— BEGIN —

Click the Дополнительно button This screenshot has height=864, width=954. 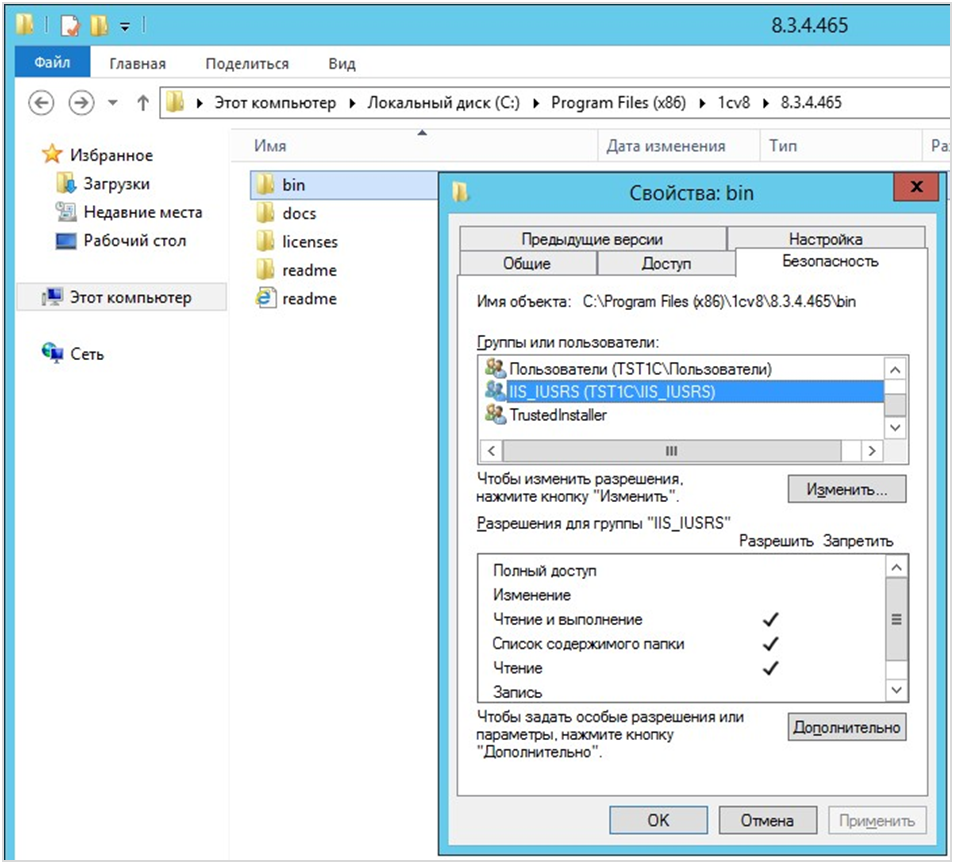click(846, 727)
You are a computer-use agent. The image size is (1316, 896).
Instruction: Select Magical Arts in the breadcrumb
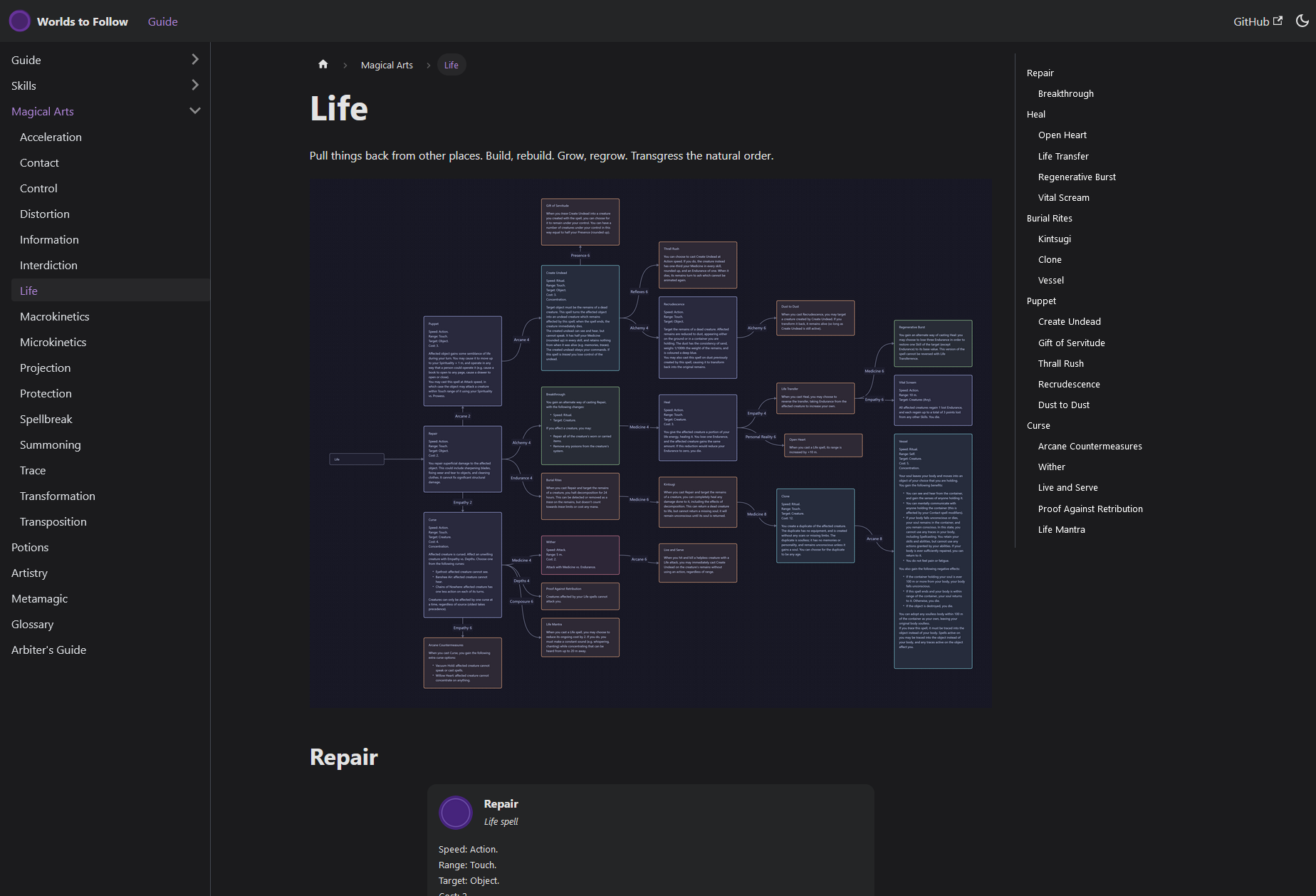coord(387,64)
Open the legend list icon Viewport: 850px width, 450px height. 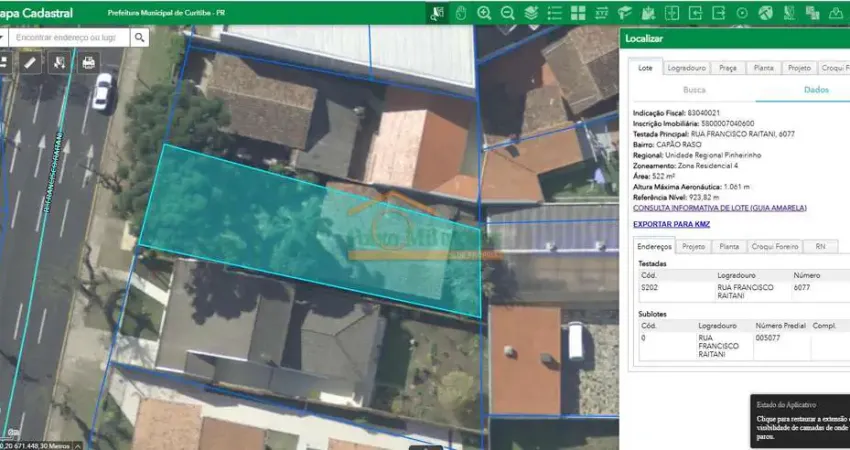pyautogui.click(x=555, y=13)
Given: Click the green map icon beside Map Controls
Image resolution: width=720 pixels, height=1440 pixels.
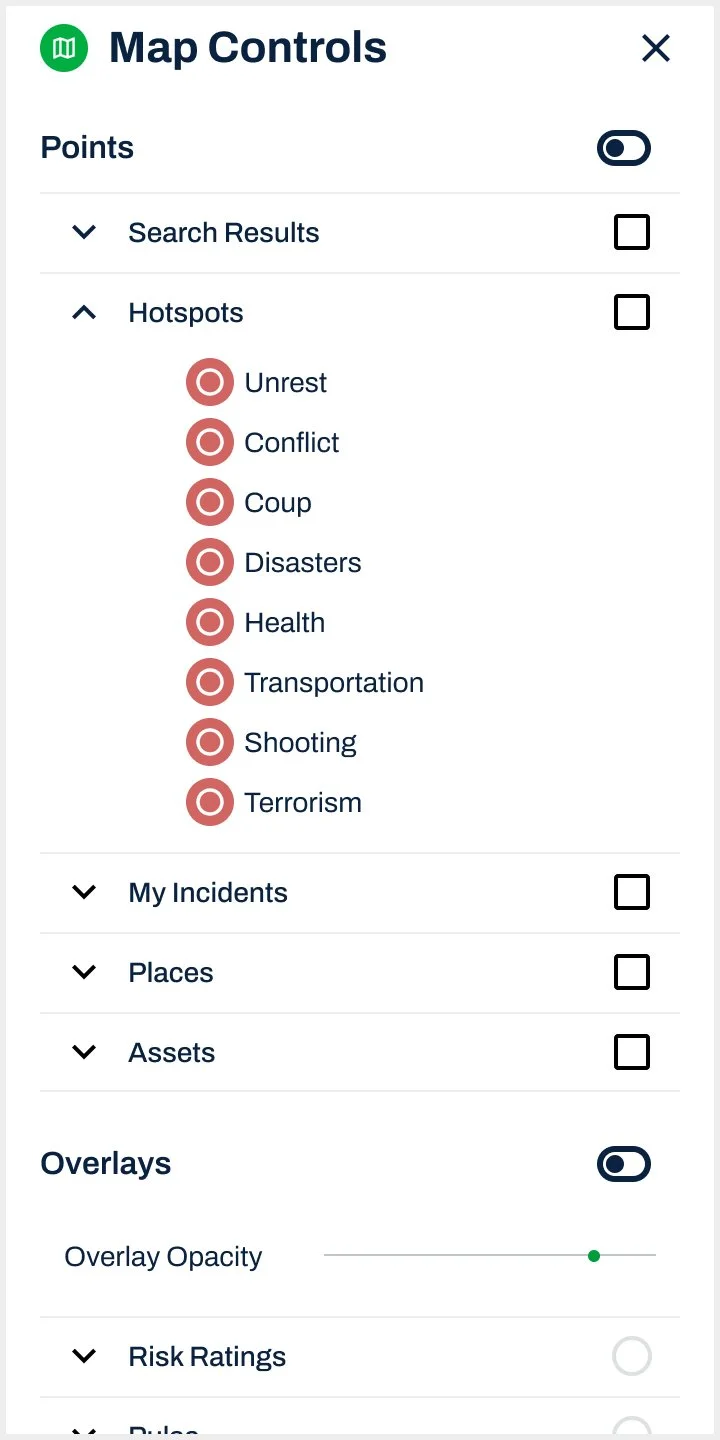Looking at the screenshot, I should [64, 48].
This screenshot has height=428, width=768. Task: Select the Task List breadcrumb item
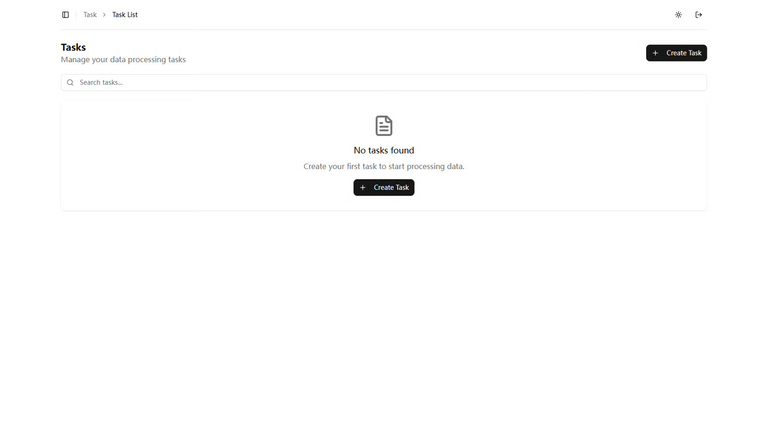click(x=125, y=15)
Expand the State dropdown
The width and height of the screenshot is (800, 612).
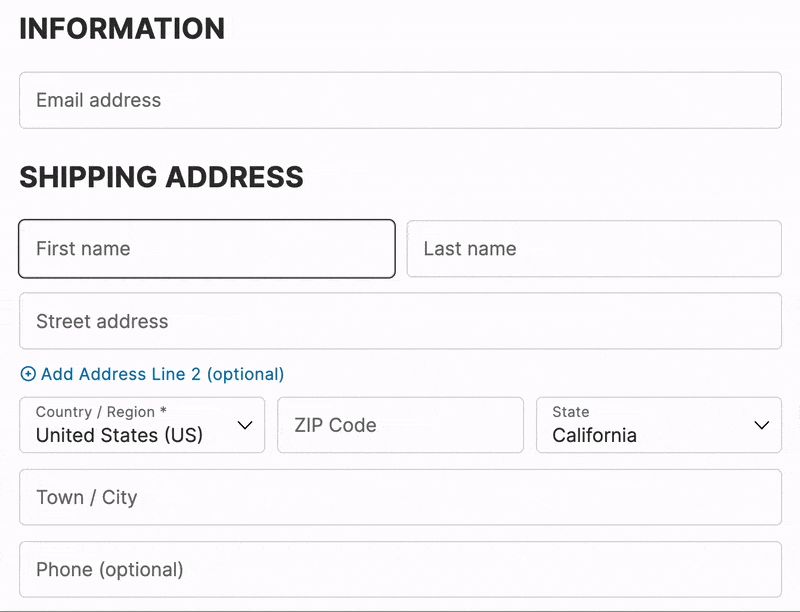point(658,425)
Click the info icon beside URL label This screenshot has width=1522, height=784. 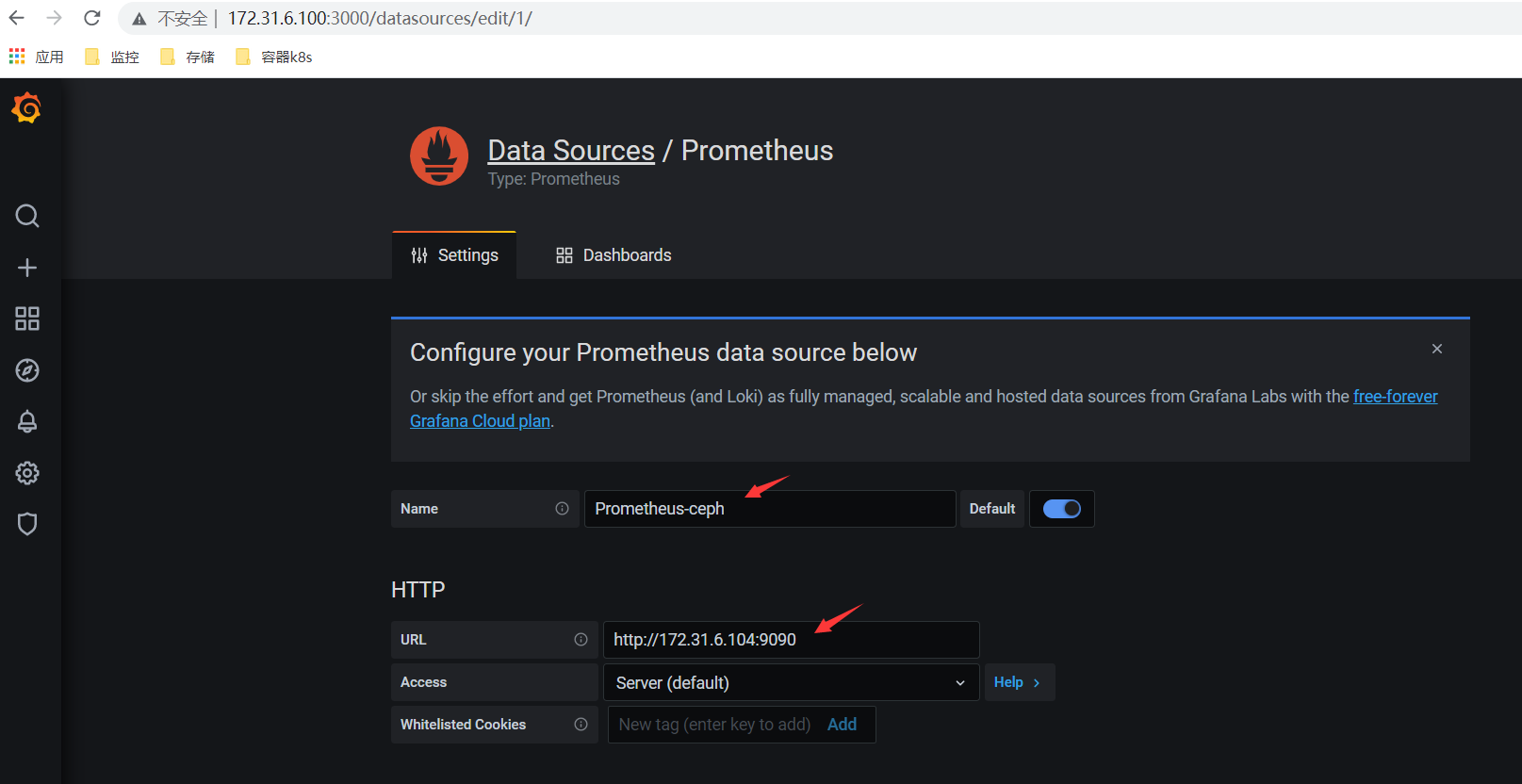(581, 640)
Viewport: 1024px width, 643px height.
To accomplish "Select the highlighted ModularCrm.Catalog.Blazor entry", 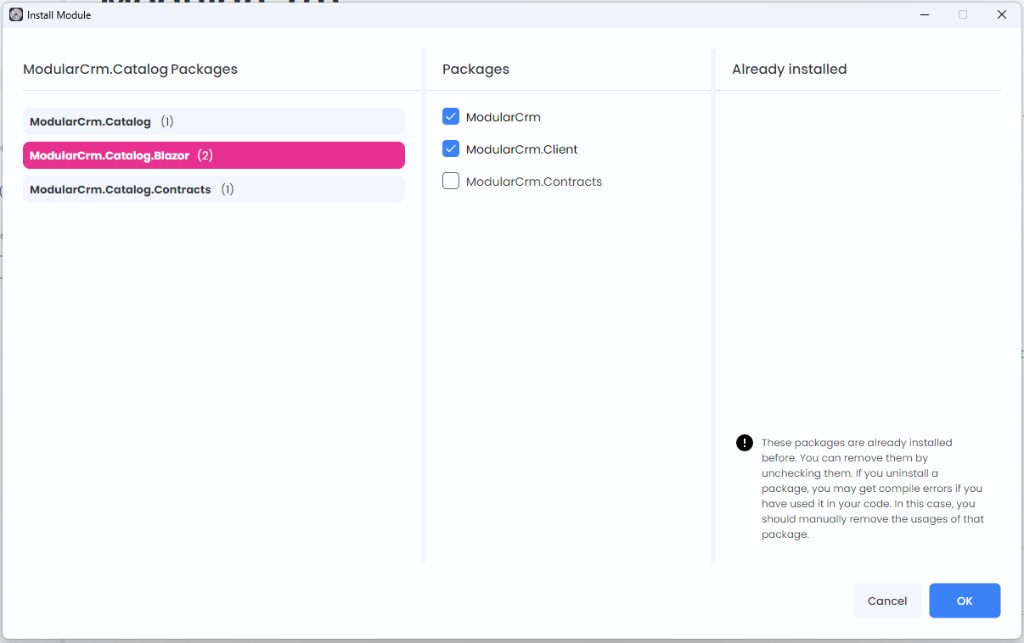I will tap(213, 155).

— END —

Repeat everything in the entries from the line containing "Given: Click the" down to the line containing "point(658,425)", both included, leaving the pictures out of your answer.

SOLUTION TO THIS EXERCISE:
Given: Click the green map icon beside Map Controls
Image resolution: width=720 pixels, height=1440 pixels.
Looking at the screenshot, I should [64, 48].
This screenshot has height=428, width=768. Task: Select the Task List breadcrumb item
click(x=125, y=15)
Expand the State dropdown
The width and height of the screenshot is (800, 612).
point(658,425)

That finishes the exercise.